During the 1970s there was a slowdown in growth
as the process of de-industrialisation started. There was also
a lack of new investment, from both within the UK and from overseas,
and, consequently, the recession at the beginning of the 1980s
was mainly manufacturing led and hit New Towns hard. Basildon
suffered greatly due to its heavy reliance on foreign owned manufacturing
Since the early 1980s recession, the manufacturing
sector has never gained any substantial growth, although this
was compensated to a certain extent by the growth in the service
In the last 10 years the process of de-industrialisation
has had significant effect on restructuring the local economy
in Basildon. A large number of the multi-national companies have
either closed or down-sized resulting in nearly 6,000 job losses
and has left a low- to semi-skilled work force having to find
new employment in the growing tertiary sector, often in low-paid
and part-time jobs.
The legacy of the concentration of attracting
multi-national investment in the formative years of New Towns
has had the long-term impact of drawing the focus away from supporting
indigenous companies to grow and innovate, and created a lack
of demand of skills from local employers. The lack of employer
demand of minimum skills entry level to the labour market has
resulted in a sustained low skills level amongst the younger population.

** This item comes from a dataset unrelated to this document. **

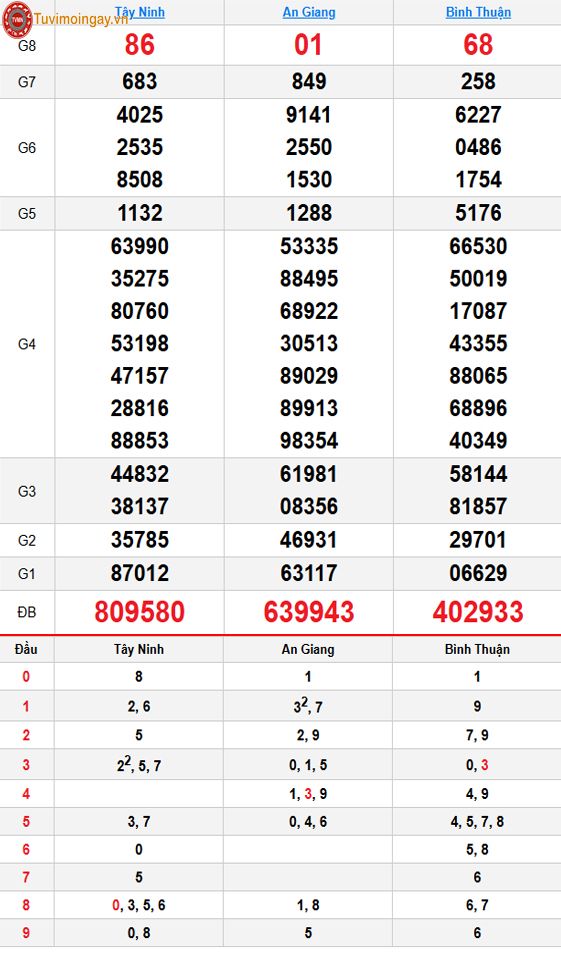Click the red head digit 8 row label
The width and height of the screenshot is (561, 953).
(x=26, y=905)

In addition, New Towns serve as dormitory overspill
towns around the major conurbations and they have not succeeded,
in economic terms, of developing a local sustainable economy free
from the influence of nearby conurbations. This results in significantly
high levels of out commuting, which not only puts pressure on
the transportation network, but also has resulted in a skills
drain out from the New Towns as residents seek greater employment
prospects and greater salaries elsewhere. This is most prevalent
in the London ring towns, including Basildon.
To again become the driver for economic growth
in the region New Towns must encourage entrepreneurship and innovation
amongst small indigenous companies to drive up the skills demand
from the private sector and enable economic growth.

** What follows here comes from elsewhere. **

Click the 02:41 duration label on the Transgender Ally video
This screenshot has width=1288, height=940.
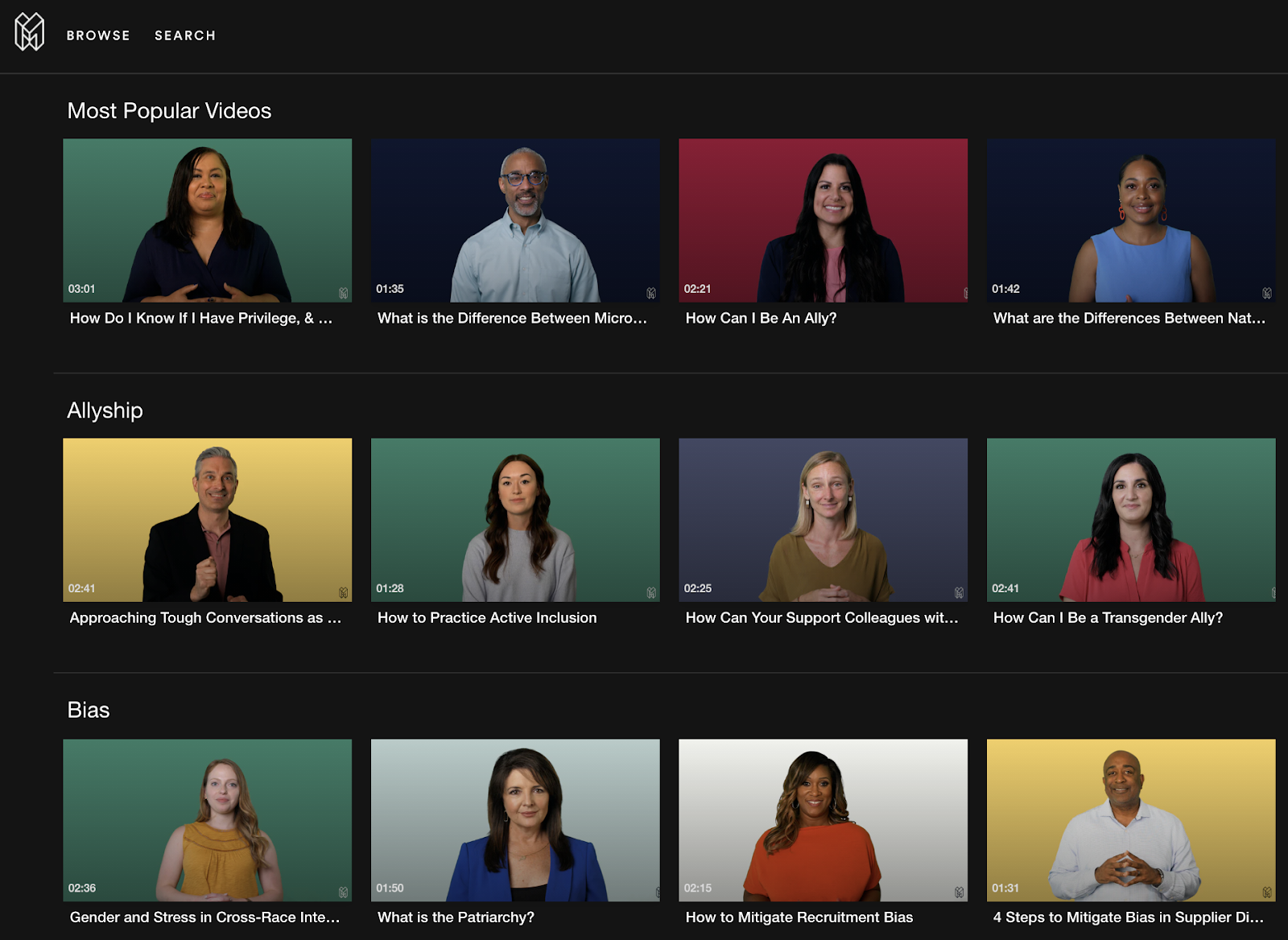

5. Whether the Government should change
its policy in respect of design, regeneration and social inclusion
in the New Town.
Regarding policies on design, it is felt that
adequate changes have already been made both to best practice
(on urban design, sustainable development, residential layout
etc), and greater support for more detailed master plans as set
out in the Planning Green Paper.
One approach currently being adopted in Basildon
is the Gardiners Lane South Master Plan. English Partnerships,
the principal landowners of the site are the lead agency and have
established a project partnership with the Council, the East of
England Development Agency and Thames Gateway South Essex, to
work collectively in preparing a master plan, and subsequent implementation,
for a new high quality urban business quarter. This approach will
use a master planning workshop in the summer, bringing together
all stakeholders including local residents and the business communities.
Key to the future success of the project, however,
will be down to properly integrated detailed work on the master
plan itself with a feasibility and viability assessment; an implementation
strategy; a transport strategy that looks at not only movement
within the site and immediately adjacent, but at strategic public
transport routes; and a relocation strategy for existing occupiers.
Underpinning all of this is a design-led approach, which will
adopt the latest principles of urban design, streets for people
and sustainable development and set rigid design standards.